Posted: Fri Jan 05, 2007 1:01 pm
by tech44
I'd just like to point out that I arrange the same way, mainly because I like to be able to slice, reverse, etc the waveforms. I have a pentium m 2.0, which should be struggling way more than your macbook pro, and it would take several more tracks than that to have a problem (assuming you aren't running alot of fx).

Posted: Fri Jan 05, 2007 1:09 pm
by Tarekith
Barely any effects.

RE

Posted: Fri Jan 05, 2007 1:56 pm
by tech44
I used to have this happen on my dual core desktop (with more tracks and vsts) when I was running 5. When I upgraded to 6 it performed much better and I haven't hit the ceiling yet.

Re: RE

Posted: Fri Jan 05, 2007 2:16 pm
by Michael-SW
tech44 wrote:I'd just like to point out that I arrange the same way, mainly because I like to be able to slice, reverse, etc the waveforms. I have a pentium m 2.0, which should be struggling way more than your macbook pro, and it would take several more tracks than that to have a problem (assuming you aren't running alot of fx).
For arranging, there shouldn't be much difference between your comp and Tarkith's. Your CPU is about equal to one of his cores. I don't think Live is smart enough to allocate interface handling over multi cores. But perhaps your graphics card is better, or perhaps XP is better at handling interfaces an/or perhaps the PC version of Live just has better UI code.

Re: RE

Posted: Fri Jan 05, 2007 3:21 pm
by tech44
Michael-SW wrote:
tech44 wrote:I'd just like to point out that I arrange the same way, mainly because I like to be able to slice, reverse, etc the waveforms.
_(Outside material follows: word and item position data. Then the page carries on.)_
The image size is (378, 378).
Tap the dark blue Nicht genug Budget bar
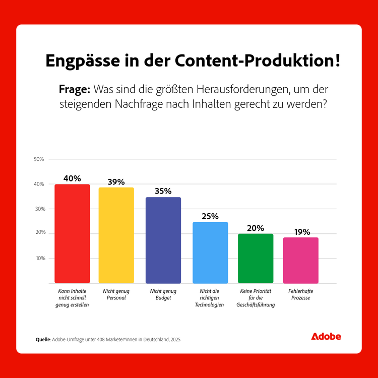point(163,240)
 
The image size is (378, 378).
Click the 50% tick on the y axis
point(39,159)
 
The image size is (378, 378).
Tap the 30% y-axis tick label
point(39,209)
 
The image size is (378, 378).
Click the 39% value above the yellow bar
point(116,182)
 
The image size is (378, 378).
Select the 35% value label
point(163,192)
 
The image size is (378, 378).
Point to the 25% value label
point(210,216)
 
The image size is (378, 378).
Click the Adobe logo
point(326,336)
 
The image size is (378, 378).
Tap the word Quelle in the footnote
point(42,340)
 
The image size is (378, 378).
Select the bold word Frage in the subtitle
point(74,89)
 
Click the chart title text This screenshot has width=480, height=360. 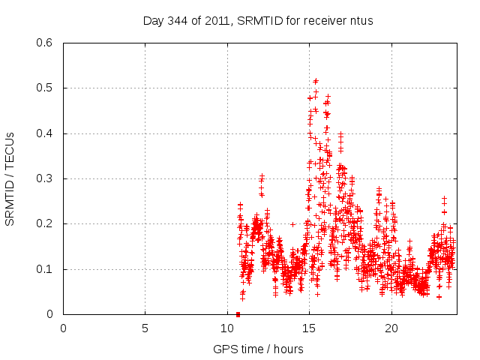pos(258,20)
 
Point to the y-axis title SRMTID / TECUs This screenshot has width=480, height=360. pos(10,178)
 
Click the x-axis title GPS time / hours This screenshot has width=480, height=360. pos(258,349)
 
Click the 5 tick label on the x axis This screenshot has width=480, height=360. pos(145,328)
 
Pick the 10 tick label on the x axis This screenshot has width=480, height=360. pos(227,328)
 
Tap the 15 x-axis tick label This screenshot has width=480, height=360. pos(309,328)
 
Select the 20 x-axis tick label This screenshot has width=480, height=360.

I have a pentium m 2.0, which should be struggling way more than your macbook pro, and it would take several more tracks than that to have a problem (assuming you aren't running alot of fx).
For arranging, there shouldn't be much difference between your comp and Tarkith's. Your CPU is about equal to one of his cores. I don't think Live is smart enough to allocate interface handling over multi cores. But perhaps your graphics card is better, or perhaps XP is better at handling interfaces an/or perhaps the PC version of Live just has better UI code.
But wouldn't the graphics redering be handled by one core and the audio by another? I experienced a significant improvement in navigation/rendering from 5 to 6 on my dualcore desktop.
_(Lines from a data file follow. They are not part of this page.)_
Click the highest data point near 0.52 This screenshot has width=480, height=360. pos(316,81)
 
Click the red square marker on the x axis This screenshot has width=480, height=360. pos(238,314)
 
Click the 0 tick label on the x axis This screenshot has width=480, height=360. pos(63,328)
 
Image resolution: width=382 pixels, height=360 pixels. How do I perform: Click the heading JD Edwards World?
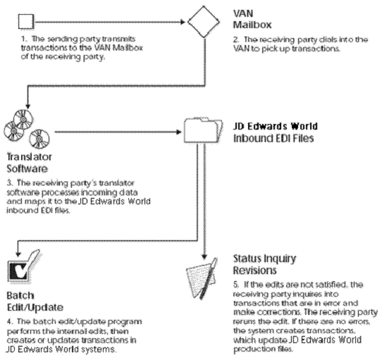click(276, 127)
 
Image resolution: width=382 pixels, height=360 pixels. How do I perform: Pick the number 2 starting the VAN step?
click(235, 39)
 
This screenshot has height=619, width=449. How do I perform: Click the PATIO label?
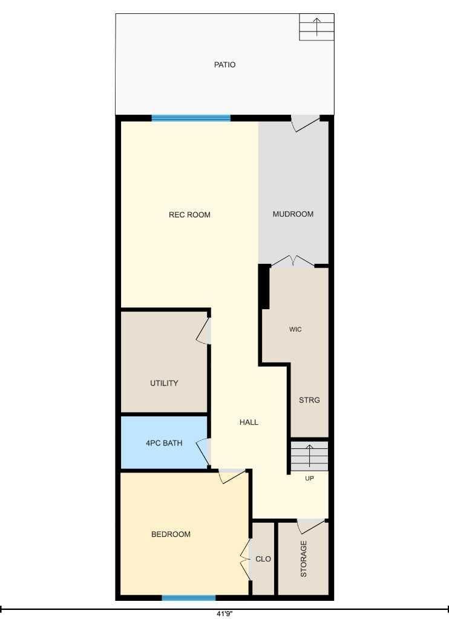224,65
Posted: Fri Jan 05, 2007 3:26 pm
by Tarekith
The cores are currently split among tracks, so track 1 goes to one core, track 2 to the other, etc.

No idea how the graphics are allocated.

Posted: Fri Jan 05, 2007 3:26 pm
by nebulae
If this is a vector issue, I wonder how Vista will affect graphics performance, given that the OS has gone into vector masturbation.

Posted: Fri Jan 05, 2007 6:32 pm
by M. Bréqs
Machinesworking wrote:With the BD and Snare you have many tiny cut up clips. live stops addressing the hard drive every time the clip ends, then jumps into action when the next one starts, it's possible it's hard drive related. try rendering those two tracks as one big audio file, and see if that helps.
+1

Posted: Fri Jan 05, 2007 7:23 pm
by Tarekith
Isn't that what freeze does though? I froze ALL audio tracks and no improvement.